◆ Supplied material ◆
===

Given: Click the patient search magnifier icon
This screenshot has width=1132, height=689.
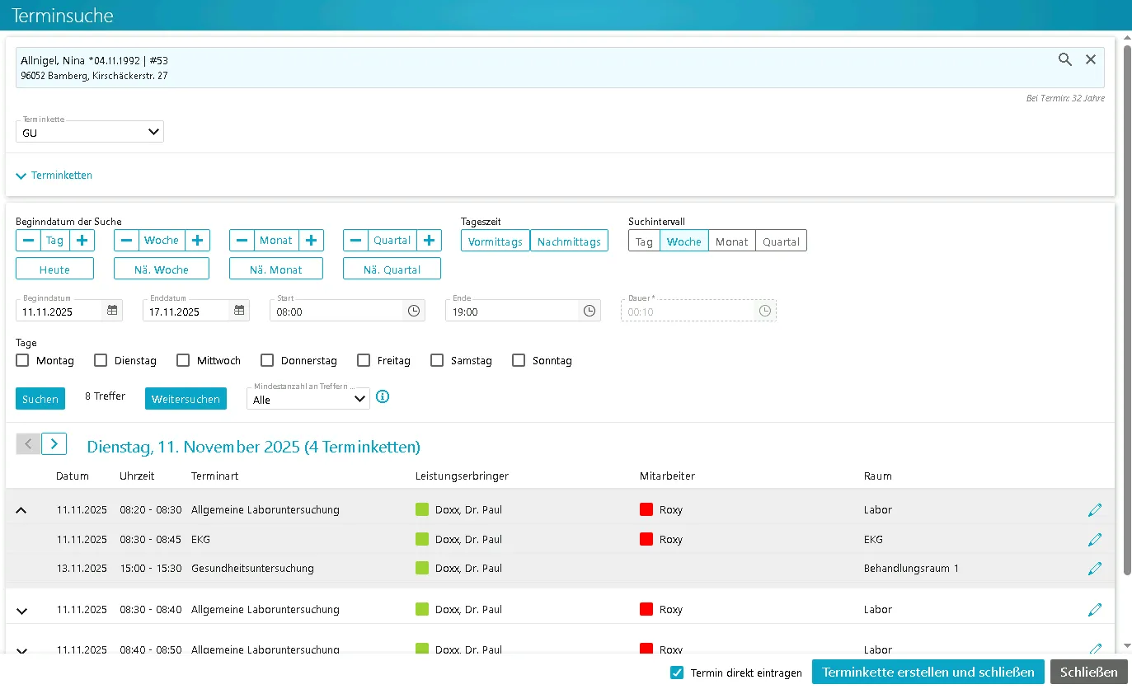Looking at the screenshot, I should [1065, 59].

===

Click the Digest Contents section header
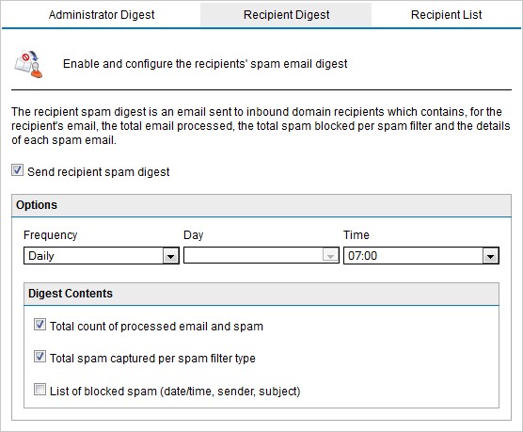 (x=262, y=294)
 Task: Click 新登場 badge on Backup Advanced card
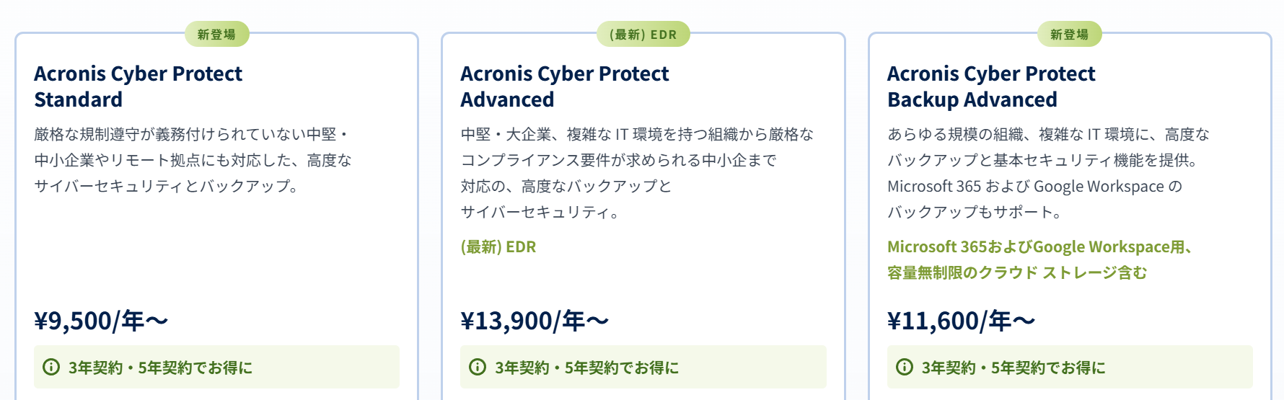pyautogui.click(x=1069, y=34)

===

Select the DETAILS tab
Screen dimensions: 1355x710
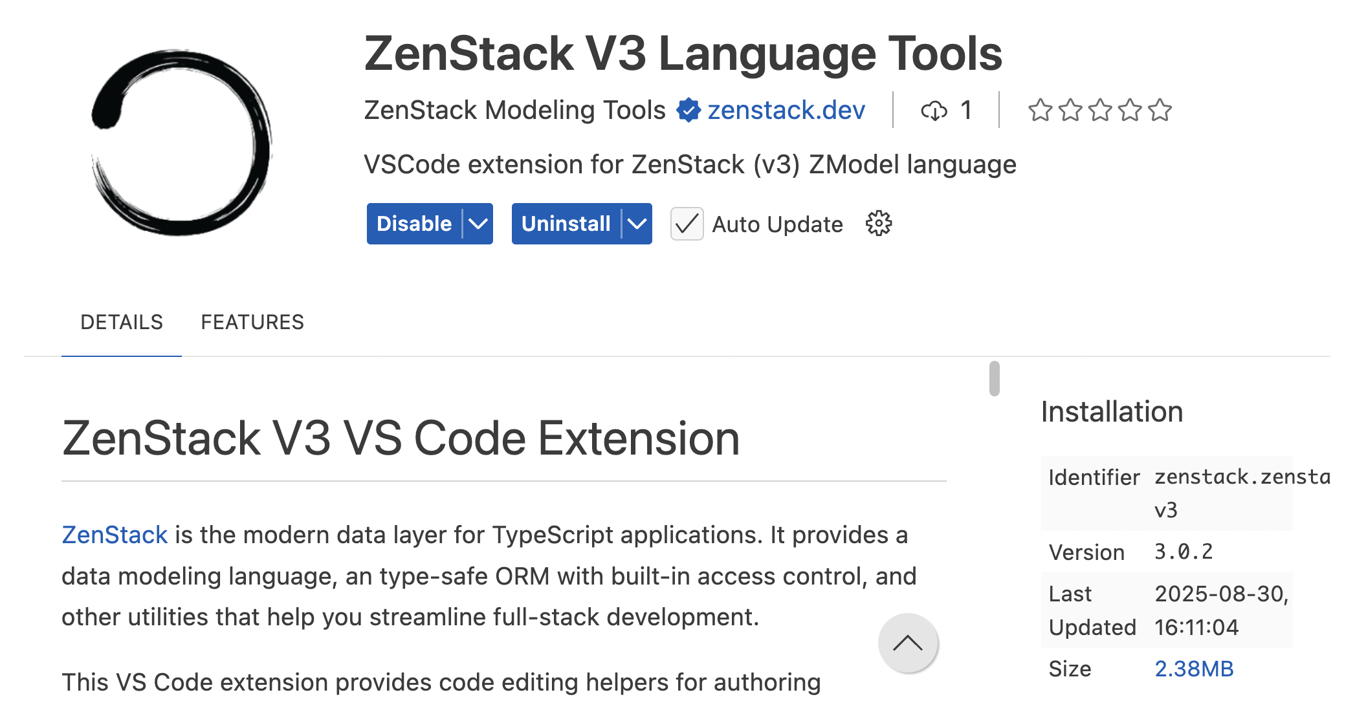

===

Return, unchanged, the run of lines above that opens with the line containing "Select the DETAILS tab" and closes with the line containing "Screen dimensions: 1355x710". Include both.

Select the DETAILS tab
Screen dimensions: 1355x710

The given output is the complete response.